**EXTRAIT FOURNI**
○ ○ ○ ○ ○ ○ ○

SA MAJESTÉ LA REINE,

intimée.

[TRADUCTION FRANÇAISE OFFICIELLE]

 

Appel entendu le 15 septembre 2020, à Toronto (Ontario)

Devant : L’honorable juge B. Russell


Comparutions :

Représentant de l’appelante :

M. Philip Varmuza

Avocat de l’intimée :

Me Mike Chen

 

JUGEMENT

L’appel interjeté à l’encontre de la nouvelle cotisation pour l’année d’imposition 2015 de l’appelante, établie le 16 février 2016 en application de la Loi de l’impôt sur le revenu fédérale (la Loi), est accueilli et l’affaire est renvoyée au ministre du Revenu national en vue d’un réexamen et de l’établissement d’une nouvelle cotisation au motif que l’appelante a droit à des dépenses d’emploi de 12 868 $ aux termes du sous-alinéa 8(1)h.1)(ii) de la Loi, les dépens accordés à l’appelante étant fixés à 1 000 $, payables dans les 30 jours suivant le prononcé du jugement dans le cadre du présent appel.

○ ○ ○ ○ ○ ○ ○

**ENREGISTREMENTS DE DONNÉES**

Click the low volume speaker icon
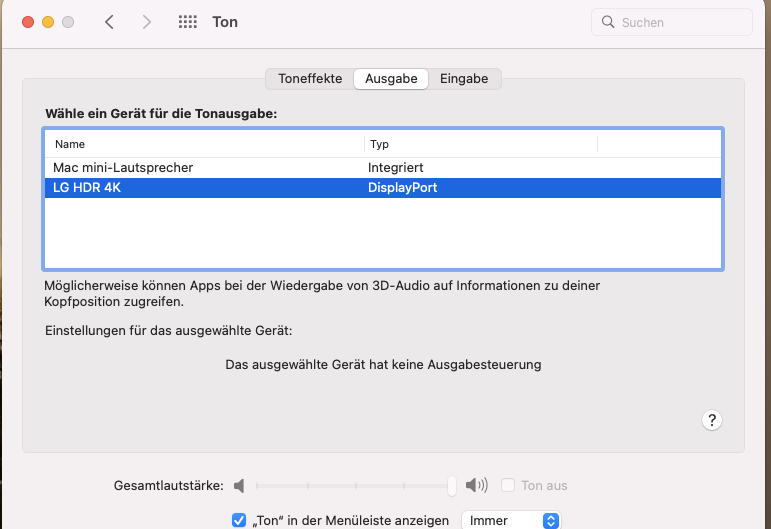771x529 pixels. click(x=239, y=486)
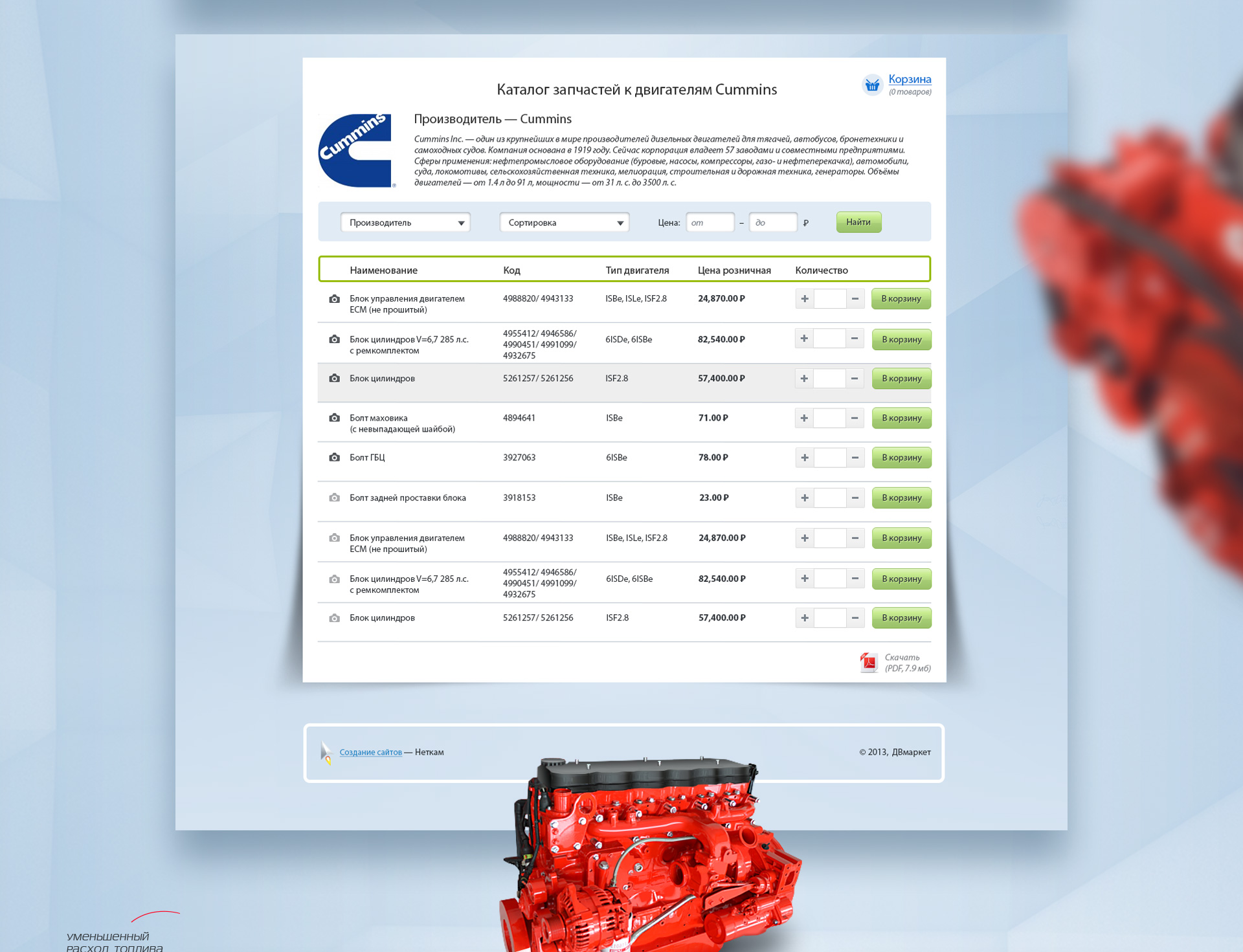The height and width of the screenshot is (952, 1243).
Task: Click the Найти search button
Action: [858, 222]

○ ○ ○ ○ ○ ○ ○

Recopiez fidèlement le passage de l'extrait du jugement qui s'ouvre sur les mots contenant « L’appel interjeté à » et se clôt sur « du présent appel. ». Les enregistrements sont sans rapport avec l'extrait.

L’appel interjeté à l’encontre de la nouvelle cotisation pour l’année d’imposition 2015 de l’appelante, établie le 16 février 2016 en application de la Loi de l’impôt sur le revenu fédérale (la Loi), est accueilli et l’affaire est renvoyée au ministre du Revenu national en vue d’un réexamen et de l’établissement d’une nouvelle cotisation au motif que l’appelante a droit à des dépenses d’emploi de 12 868 $ aux termes du sous-alinéa 8(1)h.1)(ii) de la Loi, les dépens accordés à l’appelante étant fixés à 1 000 $, payables dans les 30 jours suivant le prononcé du jugement dans le cadre du présent appel.